Best hopes that this is the end of your problems.

I was about the same age when I had my first detachment. The insurance company wouldn’t let a retinal specialist see me before an ophthalmologist did, the ophthalmologist thought waiting three days for an appointment with a visual field defect was appropriate, three reattachment surgeries and an epiretinal membrane peel ensue, long story short, I haven’t seen anything out of that eye since the fall of 2012.

^^^ Oh Bill that is just terrible. Almost criminal behavior on their parts. I am sorry to hear it went that way.

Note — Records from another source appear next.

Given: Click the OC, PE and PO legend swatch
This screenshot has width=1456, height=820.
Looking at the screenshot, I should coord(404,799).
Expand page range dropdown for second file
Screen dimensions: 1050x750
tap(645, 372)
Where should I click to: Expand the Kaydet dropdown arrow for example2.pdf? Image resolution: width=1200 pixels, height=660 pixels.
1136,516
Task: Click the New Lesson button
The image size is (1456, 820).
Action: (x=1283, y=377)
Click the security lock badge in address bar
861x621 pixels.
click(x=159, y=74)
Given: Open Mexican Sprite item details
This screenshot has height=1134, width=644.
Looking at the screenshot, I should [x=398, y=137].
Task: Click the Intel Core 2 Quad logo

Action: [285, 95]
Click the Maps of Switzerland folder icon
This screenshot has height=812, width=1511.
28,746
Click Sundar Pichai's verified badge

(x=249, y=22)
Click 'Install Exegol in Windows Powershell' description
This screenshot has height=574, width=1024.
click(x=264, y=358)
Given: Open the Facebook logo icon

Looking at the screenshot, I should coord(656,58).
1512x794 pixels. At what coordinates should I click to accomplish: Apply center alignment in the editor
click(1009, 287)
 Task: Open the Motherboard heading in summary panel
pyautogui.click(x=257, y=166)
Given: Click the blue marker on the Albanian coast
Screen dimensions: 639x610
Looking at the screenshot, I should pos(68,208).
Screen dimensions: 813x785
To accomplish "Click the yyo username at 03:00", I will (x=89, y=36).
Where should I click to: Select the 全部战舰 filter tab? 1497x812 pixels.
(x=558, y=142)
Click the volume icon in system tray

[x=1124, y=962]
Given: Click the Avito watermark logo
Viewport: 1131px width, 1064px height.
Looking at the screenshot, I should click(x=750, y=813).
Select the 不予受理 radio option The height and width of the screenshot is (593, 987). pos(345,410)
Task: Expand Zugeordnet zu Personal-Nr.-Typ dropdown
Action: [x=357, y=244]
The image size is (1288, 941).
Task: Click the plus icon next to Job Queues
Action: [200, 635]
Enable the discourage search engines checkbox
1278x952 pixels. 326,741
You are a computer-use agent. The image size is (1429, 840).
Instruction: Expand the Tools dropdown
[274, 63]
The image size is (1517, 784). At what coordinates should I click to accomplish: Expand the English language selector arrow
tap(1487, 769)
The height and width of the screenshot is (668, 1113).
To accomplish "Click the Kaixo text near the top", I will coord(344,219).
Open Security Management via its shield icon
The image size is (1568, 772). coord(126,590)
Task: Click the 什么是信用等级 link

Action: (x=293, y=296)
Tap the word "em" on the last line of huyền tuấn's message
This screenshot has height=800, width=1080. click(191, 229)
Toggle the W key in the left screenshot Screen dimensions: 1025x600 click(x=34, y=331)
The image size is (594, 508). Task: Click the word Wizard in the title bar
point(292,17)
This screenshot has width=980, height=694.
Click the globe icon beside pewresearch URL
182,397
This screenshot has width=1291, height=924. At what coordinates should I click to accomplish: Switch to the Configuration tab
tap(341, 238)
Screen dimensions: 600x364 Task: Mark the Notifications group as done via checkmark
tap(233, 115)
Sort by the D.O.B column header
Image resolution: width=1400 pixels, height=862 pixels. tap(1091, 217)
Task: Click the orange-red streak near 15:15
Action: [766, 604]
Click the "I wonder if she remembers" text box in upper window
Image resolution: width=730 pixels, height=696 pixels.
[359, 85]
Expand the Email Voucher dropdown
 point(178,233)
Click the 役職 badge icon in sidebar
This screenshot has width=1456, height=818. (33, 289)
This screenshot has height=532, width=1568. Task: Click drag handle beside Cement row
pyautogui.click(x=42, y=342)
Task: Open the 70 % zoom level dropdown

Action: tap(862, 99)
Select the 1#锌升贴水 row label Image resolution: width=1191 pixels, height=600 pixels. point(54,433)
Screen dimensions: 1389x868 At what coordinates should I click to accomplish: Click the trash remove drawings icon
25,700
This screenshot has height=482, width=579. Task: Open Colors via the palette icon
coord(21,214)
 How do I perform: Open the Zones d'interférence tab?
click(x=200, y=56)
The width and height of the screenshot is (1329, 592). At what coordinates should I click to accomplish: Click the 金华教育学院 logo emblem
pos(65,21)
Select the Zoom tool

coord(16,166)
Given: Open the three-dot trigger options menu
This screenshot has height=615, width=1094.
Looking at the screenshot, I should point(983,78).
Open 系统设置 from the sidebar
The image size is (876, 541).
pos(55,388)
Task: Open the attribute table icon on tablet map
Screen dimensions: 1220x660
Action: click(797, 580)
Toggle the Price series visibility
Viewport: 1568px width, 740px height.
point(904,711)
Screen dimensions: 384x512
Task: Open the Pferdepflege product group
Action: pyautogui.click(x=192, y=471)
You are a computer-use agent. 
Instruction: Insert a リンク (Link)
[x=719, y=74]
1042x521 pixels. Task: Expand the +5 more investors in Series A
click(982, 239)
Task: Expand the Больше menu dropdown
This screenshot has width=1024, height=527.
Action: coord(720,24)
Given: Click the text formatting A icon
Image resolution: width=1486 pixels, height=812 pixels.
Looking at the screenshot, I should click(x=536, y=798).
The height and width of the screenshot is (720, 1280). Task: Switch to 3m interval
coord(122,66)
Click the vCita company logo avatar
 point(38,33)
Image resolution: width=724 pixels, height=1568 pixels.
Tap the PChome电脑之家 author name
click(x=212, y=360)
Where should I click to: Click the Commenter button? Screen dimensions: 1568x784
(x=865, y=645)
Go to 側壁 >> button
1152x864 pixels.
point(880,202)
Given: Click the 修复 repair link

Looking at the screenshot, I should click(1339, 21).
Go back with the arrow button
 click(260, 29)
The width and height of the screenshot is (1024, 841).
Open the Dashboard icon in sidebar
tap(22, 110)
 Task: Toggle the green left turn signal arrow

Gratefully I was fortunate to have responsive docs. Here’s roughly how it went down, for tear #1:

0903: called my eye doc’s office. They open 0900, I kept dialing until I got a live person. Explain what’s happening.
0920: my doc calls back, we talk, he says come in right away.
1030: I am there. He looks and looks, doesn’t see the tear but is positive I have one. Referral to retinal specialist.
1330: I’m seen by the specialist. Not the one, but another specialist in that office. Doc #1 told me any doc in that office is good. He finds the tear, not easily, as it is small and way off to the side.
1700: I’m back at his office for the in-office procedure.
Next day: follow-up, all looks good.
1-wk later: all looks great, no restrictions other than no heavy weight lifting or physical exertion. I then leave on a 3-wk, 7,100-mile road trip.
1-mo later: follow-up, 2nd tear appears. Doc assures me that nothing I did caused that 2nd tear.
2-days after that: vitrectomy.

I am very grateful my docs were so responsive!

Again, Bill, I am very sorry to hear of your experience. If others can learn and avoid permanent damage, so much the better.